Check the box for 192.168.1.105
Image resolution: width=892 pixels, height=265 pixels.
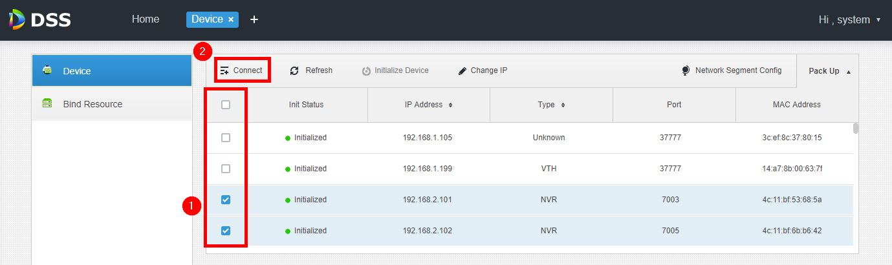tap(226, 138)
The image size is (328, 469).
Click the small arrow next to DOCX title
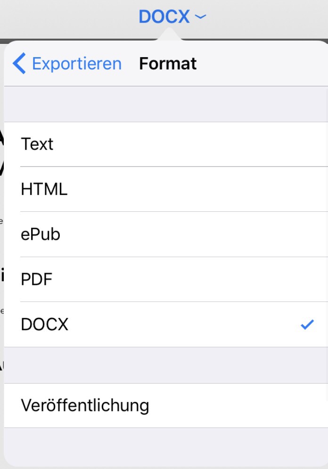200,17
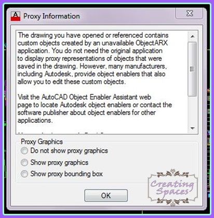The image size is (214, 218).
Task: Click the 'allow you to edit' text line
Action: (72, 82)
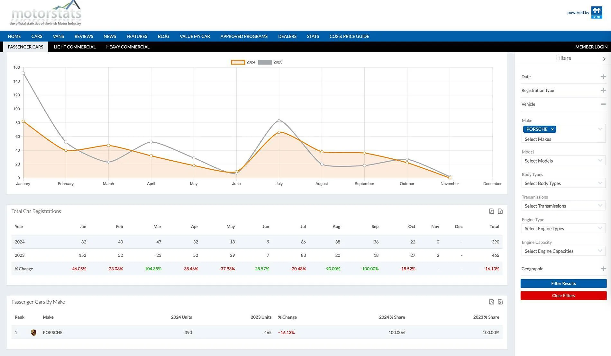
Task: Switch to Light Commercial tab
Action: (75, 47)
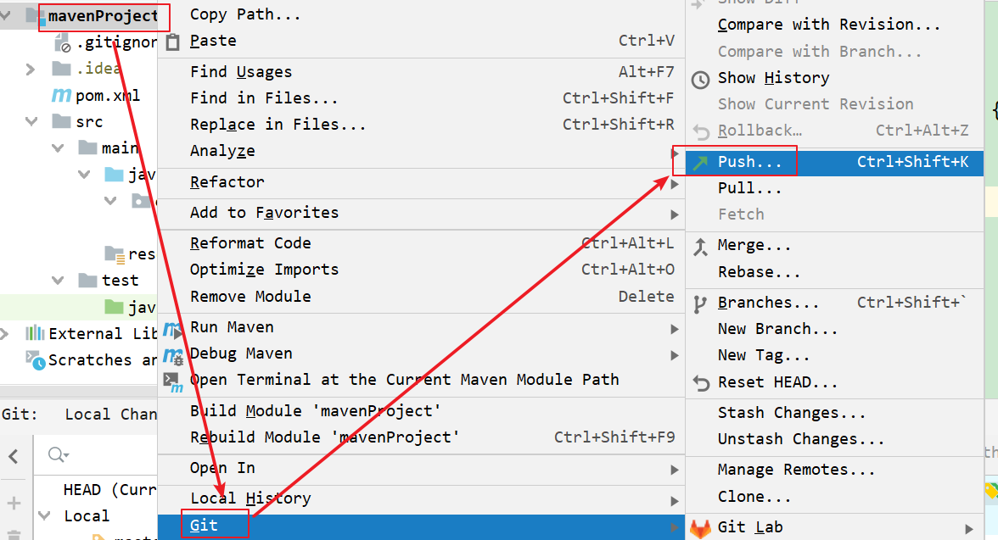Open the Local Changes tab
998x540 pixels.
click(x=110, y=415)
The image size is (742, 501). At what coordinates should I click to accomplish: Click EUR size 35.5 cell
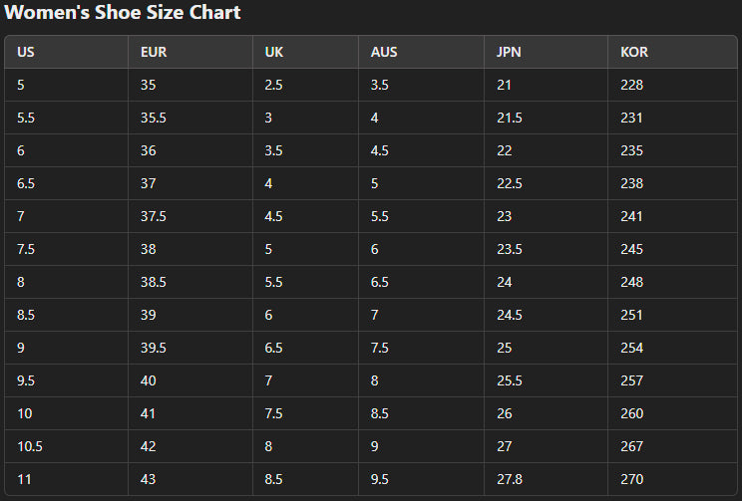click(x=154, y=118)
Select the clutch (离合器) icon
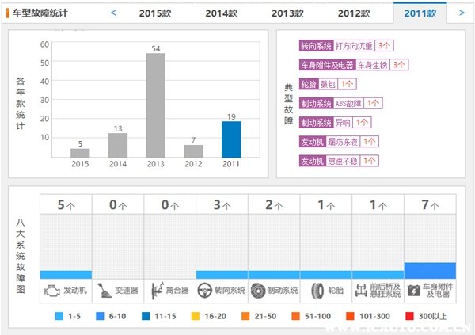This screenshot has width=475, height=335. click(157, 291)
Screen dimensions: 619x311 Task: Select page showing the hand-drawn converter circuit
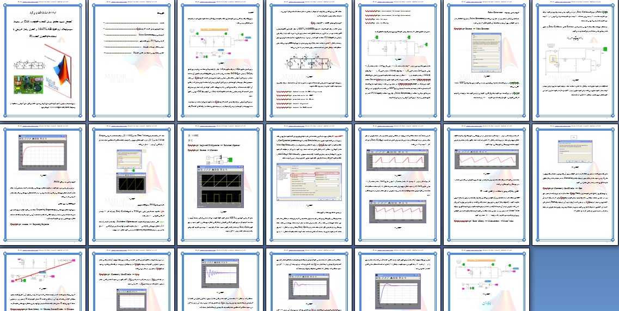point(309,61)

##############################

### [Required action]
Omit the pictures, then retype the remaining material without a single change.

### [Completed task]
Check the box for 192.168.1.105
Image resolution: width=892 pixels, height=265 pixels.
tap(226, 138)
The image size is (328, 469).
Click the small arrow next to DOCX title
200,17
The image size is (214, 218).
Task: Click the 'allow you to edit' text line
Action: (72, 82)
Task: Switch to Light Commercial tab
Action: (75, 47)
Open the Local Changes tab
998x540 pixels.
click(x=110, y=415)
The image size is (742, 501). At what coordinates should I click to accomplish: Click EUR size 35.5 cell
click(x=154, y=118)
Select the clutch (离合器) icon
This screenshot has width=475, height=335. click(157, 291)
Screen dimensions: 619x311 Task: Select page showing the hand-drawn converter circuit
point(309,61)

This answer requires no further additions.